Structure features of the intracellular polysaccharide from Ganoderma lucidum and the irrelative immune-anticancer activities of GLPs

Abstract

Polysaccharides have been generally assumed to present their anticancer activity via immunomodulation. To verify this hypothesis, a relevance study on immunomodulation on typical macrophage cell RAW 246.7 and inhibition on model human carcinoma cell HepG2 was carried out with Ganoderma lucidum polysaccharides (GLPs) from different sources and lipopolysaccharide. Three GLPs with similar molecular weight range were prepared; structure features of the unknown intracellular GLP (GLP-In) was characterized with NMR and GC-MS. Inhibition on HepG2 cells with polysaccharides was measured using MTT assay, and immunomodulation on RAW 246.7 cells was tested on cell viability and NO release.
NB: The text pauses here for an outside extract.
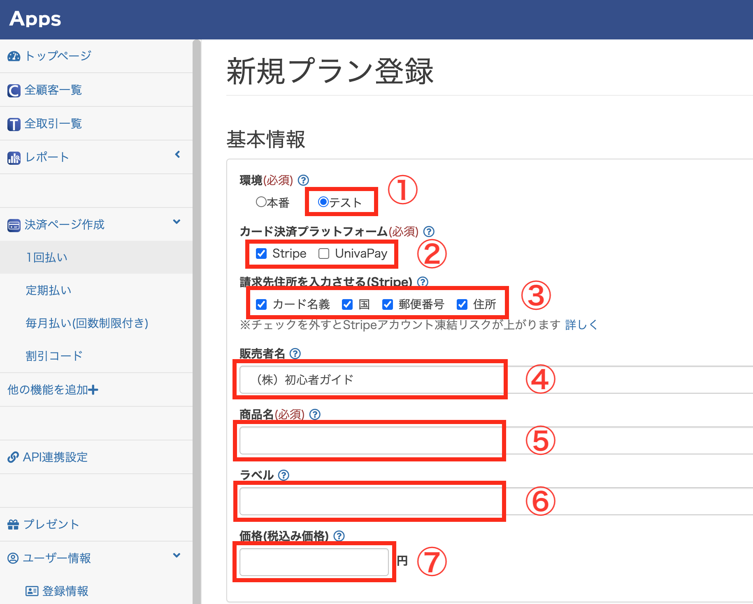
Task: Click help icon beside カード決済プラットフォーム
Action: (429, 232)
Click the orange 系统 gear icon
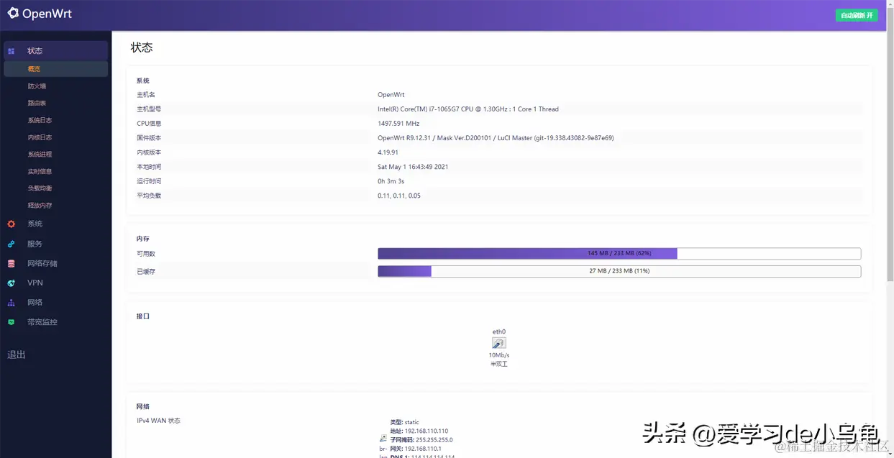Screen dimensions: 894x458 [10, 224]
The results indicate that anticancer- ability on HepG2 cells has no relevance with the stimulation strength on RAW264.7 cells. All assayed GLPs and lipopolysaccharide expressed dose-dependent and similar stimulation on RAW264.7 cell, but some of them even stimulated the cancer cells. GLP-In (1,4-α-glucan backbone) has much stronger inhibition on HepG2 cells than the fruiting body GLP (GLP-Fr); while GLP-Fr (β-glucan) possessed stronger immunomodulation effect. GLP-In presented a broad-spectrum inhibition on most assayed carcinoma cells dose-dependently. This study elucidated the irrelative immune-anticancer activities of GLPs; GLPs may not present anticancer activity only via immunomodulation.